Crooks appeared to spend at least some time preparing for the Trump event.

He purchased ammunition on the day of the rally and stopped at a gun store in his hometown of Bethel Park to pick up 50 rounds, according to a joint bulletin issued this week by the Department of Homeland Security and the Federal Bureau of Investigation, which is leading the investigation.

He built three homemade bombs, two found in his car and one in his home, the bulletin said.

In the preceding months, the bulletin noted, Crooks had received “multiple packages, including some marked as possibly carrying hazardous material.”

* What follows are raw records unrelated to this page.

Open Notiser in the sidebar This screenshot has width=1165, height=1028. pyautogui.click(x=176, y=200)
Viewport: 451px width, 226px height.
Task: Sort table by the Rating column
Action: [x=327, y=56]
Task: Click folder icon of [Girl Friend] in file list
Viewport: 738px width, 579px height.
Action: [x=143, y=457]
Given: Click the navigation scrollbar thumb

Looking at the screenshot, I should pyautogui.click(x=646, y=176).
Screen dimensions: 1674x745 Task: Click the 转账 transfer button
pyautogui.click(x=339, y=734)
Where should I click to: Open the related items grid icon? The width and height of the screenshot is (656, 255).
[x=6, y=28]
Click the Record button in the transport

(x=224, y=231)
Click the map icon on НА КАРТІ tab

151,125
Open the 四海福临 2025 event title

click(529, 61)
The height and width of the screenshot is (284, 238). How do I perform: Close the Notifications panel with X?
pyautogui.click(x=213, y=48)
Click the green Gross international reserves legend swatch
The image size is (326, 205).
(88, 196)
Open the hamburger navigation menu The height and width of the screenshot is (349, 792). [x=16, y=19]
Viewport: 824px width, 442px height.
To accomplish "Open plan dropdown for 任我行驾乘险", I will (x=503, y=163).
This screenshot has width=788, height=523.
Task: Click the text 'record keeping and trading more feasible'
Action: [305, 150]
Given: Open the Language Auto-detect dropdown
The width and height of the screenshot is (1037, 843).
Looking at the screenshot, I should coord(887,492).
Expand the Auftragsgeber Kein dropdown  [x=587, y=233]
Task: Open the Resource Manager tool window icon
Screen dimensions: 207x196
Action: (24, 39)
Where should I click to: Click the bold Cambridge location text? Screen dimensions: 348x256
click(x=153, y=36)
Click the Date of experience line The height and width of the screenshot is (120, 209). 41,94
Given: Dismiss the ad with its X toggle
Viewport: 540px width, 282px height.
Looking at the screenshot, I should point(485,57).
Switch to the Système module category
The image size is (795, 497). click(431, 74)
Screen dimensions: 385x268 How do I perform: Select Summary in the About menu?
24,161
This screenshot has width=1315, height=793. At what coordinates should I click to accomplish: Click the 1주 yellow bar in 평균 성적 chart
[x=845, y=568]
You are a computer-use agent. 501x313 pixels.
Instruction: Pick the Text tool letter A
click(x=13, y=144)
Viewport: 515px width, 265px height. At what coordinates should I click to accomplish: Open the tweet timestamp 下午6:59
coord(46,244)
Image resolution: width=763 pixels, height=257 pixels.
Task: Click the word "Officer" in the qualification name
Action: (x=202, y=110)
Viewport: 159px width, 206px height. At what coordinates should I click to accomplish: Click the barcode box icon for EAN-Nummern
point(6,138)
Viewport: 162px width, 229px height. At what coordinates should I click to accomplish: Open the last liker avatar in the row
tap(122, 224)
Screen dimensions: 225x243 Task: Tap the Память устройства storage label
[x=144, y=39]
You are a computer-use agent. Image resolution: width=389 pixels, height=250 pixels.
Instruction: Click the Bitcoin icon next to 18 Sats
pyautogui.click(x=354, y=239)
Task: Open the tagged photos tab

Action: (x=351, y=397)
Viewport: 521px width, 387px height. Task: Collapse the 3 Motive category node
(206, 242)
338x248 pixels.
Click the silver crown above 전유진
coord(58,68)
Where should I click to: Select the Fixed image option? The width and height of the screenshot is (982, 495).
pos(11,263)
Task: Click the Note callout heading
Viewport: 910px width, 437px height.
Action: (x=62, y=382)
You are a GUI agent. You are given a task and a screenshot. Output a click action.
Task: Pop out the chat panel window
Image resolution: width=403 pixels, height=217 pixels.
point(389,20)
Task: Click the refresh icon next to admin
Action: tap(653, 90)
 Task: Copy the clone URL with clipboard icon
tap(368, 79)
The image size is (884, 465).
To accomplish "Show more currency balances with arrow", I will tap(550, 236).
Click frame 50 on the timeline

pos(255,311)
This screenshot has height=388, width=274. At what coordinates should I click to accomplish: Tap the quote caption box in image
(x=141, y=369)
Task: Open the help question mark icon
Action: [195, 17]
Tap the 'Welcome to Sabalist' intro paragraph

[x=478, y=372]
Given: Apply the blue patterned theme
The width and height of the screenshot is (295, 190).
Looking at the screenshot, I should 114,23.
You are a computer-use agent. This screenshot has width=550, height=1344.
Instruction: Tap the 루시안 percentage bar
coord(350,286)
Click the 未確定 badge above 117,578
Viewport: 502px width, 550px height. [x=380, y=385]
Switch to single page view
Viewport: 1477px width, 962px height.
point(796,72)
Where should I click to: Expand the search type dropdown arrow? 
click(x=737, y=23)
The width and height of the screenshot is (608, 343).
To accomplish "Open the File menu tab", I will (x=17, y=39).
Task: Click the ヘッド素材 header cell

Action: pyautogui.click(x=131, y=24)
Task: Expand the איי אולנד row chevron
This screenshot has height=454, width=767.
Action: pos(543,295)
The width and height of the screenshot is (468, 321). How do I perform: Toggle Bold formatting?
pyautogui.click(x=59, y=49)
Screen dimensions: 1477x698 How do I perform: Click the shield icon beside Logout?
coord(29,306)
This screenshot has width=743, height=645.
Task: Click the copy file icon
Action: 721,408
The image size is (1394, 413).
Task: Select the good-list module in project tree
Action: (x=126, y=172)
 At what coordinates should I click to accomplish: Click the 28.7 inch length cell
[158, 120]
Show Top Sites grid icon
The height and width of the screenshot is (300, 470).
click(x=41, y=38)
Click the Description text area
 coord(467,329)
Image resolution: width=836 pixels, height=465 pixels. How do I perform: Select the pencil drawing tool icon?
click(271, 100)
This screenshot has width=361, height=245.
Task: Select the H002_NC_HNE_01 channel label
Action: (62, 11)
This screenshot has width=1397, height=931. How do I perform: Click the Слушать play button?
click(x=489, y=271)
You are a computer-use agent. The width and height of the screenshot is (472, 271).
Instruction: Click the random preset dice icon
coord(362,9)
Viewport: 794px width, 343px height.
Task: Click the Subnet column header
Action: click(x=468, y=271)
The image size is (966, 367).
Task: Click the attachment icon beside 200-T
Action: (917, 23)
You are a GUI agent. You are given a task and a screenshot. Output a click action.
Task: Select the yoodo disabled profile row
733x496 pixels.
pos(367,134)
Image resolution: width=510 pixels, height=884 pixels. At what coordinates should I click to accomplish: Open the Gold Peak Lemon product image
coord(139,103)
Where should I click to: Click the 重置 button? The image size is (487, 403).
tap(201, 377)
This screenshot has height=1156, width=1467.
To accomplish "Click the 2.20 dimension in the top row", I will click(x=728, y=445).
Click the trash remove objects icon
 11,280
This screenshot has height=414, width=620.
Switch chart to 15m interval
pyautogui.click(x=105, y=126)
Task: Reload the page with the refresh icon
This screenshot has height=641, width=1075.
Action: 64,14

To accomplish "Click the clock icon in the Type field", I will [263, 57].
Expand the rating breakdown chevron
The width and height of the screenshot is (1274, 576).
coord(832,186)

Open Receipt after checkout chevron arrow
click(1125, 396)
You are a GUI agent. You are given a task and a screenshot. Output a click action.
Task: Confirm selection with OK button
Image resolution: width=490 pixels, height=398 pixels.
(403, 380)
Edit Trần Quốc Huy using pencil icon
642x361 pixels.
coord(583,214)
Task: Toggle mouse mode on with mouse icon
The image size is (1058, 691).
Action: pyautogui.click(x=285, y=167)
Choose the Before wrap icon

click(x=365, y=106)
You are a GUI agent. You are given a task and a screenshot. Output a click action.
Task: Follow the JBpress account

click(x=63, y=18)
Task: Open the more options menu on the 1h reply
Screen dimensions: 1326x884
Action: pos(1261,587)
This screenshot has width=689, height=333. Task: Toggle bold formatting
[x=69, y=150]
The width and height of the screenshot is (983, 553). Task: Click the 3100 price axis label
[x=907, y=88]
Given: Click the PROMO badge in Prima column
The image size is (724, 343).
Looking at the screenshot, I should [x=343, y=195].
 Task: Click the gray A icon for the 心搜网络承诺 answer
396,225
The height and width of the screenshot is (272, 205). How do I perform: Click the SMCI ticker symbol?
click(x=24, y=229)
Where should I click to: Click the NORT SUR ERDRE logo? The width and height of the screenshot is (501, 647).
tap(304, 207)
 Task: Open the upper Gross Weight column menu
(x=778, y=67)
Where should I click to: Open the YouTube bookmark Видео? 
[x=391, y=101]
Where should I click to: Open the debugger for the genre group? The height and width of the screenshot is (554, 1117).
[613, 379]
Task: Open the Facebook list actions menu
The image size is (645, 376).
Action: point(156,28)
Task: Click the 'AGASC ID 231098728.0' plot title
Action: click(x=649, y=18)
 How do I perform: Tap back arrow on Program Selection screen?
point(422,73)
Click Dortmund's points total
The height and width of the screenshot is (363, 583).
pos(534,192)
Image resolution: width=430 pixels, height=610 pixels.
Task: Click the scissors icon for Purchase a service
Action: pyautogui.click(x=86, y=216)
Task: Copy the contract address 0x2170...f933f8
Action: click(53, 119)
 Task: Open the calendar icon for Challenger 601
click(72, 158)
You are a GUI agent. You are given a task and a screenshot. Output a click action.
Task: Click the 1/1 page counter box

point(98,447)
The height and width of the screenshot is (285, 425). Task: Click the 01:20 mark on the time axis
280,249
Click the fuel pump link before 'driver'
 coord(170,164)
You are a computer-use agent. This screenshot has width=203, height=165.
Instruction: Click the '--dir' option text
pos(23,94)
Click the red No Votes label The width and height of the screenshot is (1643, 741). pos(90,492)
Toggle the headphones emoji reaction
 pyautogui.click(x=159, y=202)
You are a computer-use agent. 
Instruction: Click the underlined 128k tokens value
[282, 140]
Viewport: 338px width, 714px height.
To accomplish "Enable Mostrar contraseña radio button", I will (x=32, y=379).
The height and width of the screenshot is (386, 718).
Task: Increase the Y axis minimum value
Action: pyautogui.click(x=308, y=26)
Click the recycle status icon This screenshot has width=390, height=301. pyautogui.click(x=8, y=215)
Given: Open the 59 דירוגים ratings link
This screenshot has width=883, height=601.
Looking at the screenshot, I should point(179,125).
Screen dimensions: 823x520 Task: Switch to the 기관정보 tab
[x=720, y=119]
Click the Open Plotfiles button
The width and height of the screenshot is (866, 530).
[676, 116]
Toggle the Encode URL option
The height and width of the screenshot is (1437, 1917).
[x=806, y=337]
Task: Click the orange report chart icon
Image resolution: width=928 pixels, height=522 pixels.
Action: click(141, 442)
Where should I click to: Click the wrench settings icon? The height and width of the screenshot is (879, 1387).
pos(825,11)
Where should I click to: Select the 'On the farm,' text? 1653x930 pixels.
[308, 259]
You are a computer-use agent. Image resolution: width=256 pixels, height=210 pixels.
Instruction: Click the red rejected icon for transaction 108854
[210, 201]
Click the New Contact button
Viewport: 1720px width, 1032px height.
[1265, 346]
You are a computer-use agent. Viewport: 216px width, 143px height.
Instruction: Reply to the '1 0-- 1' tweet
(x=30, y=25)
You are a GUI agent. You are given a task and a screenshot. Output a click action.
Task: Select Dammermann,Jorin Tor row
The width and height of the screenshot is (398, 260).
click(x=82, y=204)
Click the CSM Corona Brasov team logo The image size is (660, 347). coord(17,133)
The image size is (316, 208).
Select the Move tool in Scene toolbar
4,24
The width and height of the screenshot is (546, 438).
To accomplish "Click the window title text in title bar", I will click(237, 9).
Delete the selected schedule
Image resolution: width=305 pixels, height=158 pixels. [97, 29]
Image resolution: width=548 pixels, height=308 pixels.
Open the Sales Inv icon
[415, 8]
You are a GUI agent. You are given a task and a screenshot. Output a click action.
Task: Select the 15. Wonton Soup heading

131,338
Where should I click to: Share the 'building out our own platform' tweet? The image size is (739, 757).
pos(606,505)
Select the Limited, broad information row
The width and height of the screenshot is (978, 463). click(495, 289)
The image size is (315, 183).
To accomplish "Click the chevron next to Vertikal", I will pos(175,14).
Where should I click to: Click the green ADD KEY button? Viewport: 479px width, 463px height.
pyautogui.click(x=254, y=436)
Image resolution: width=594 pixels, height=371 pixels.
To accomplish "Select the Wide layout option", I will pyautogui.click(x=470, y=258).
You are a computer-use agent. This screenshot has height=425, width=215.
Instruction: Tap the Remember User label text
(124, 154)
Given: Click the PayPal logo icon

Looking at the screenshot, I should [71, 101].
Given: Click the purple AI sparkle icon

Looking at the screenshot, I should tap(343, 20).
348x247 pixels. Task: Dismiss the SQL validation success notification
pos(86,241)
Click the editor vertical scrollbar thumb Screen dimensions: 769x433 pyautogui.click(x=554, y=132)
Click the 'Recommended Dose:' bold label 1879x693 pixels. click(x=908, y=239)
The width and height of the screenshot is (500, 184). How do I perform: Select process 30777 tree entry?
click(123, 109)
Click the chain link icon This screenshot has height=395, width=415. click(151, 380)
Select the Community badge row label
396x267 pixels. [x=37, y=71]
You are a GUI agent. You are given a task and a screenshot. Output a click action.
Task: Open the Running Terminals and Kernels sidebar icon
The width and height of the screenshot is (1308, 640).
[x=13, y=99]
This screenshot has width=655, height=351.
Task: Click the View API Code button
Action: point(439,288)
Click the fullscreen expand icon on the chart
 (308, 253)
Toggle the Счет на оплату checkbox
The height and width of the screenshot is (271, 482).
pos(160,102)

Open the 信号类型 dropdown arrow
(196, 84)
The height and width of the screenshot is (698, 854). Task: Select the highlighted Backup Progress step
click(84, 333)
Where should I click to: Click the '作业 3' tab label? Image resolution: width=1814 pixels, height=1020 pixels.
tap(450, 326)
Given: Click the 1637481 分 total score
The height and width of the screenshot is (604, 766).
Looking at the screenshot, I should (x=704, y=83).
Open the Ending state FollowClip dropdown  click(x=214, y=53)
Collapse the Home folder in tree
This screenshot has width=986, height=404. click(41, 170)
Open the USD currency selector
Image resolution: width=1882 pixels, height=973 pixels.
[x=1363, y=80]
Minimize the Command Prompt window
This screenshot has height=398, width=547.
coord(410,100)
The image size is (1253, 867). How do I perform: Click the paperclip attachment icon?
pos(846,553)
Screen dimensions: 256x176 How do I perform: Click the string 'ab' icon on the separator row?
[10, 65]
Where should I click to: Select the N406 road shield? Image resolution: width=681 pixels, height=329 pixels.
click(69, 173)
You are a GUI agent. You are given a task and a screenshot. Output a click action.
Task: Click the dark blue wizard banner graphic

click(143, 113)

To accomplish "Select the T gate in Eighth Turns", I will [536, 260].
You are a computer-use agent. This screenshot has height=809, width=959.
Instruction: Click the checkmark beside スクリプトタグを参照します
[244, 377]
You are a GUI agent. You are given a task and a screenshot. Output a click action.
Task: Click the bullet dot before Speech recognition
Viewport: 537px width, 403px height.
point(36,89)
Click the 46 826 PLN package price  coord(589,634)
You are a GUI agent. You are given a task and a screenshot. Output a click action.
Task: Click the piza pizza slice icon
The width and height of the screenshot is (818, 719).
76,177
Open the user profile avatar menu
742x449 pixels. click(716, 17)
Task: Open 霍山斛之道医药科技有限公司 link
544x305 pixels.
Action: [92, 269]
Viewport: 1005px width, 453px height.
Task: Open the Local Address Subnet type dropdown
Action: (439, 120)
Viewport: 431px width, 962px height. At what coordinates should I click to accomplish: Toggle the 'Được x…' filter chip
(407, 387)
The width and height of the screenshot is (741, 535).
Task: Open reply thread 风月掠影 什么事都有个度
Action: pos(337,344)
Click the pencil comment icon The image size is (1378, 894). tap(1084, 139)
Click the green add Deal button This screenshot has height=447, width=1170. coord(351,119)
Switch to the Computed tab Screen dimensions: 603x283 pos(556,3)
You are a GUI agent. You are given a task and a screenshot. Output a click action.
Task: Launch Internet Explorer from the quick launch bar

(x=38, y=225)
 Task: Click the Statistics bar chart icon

At the rally, Crooks drew the attention of local law enforcement as he walked around the grounds before Trump took the stage.

An officer called in a suspicious person and took a photograph that was distributed electronically to other officers at the scene, according to Butler County Sheriff Michael Slupe, a Trump supporter who was sitting near the front of the rally as a special guest.

By the time two Butler Township police officers responded to the call, people in the crowd had already noticed a man on the roof.

Slupe told Reuters the officer who initially climbed onto the roof did not have time to draw his weapon when Crooks turned toward him, leaving him with no choice but to get on the ground.

Secret Service officials have said their agency is responsible for securing the area within the event’s security perimeter.

The building Crooks used was just outside the institution, but some former agency officials and other security experts have disputed that claim, arguing that the agency’s sniper teams should have constantly scanned and monitored buildings with a direct line of sight and within firing range of the former president.

Local officials have bristled at any suggestion that city or county law enforcement were responsible for securing the building.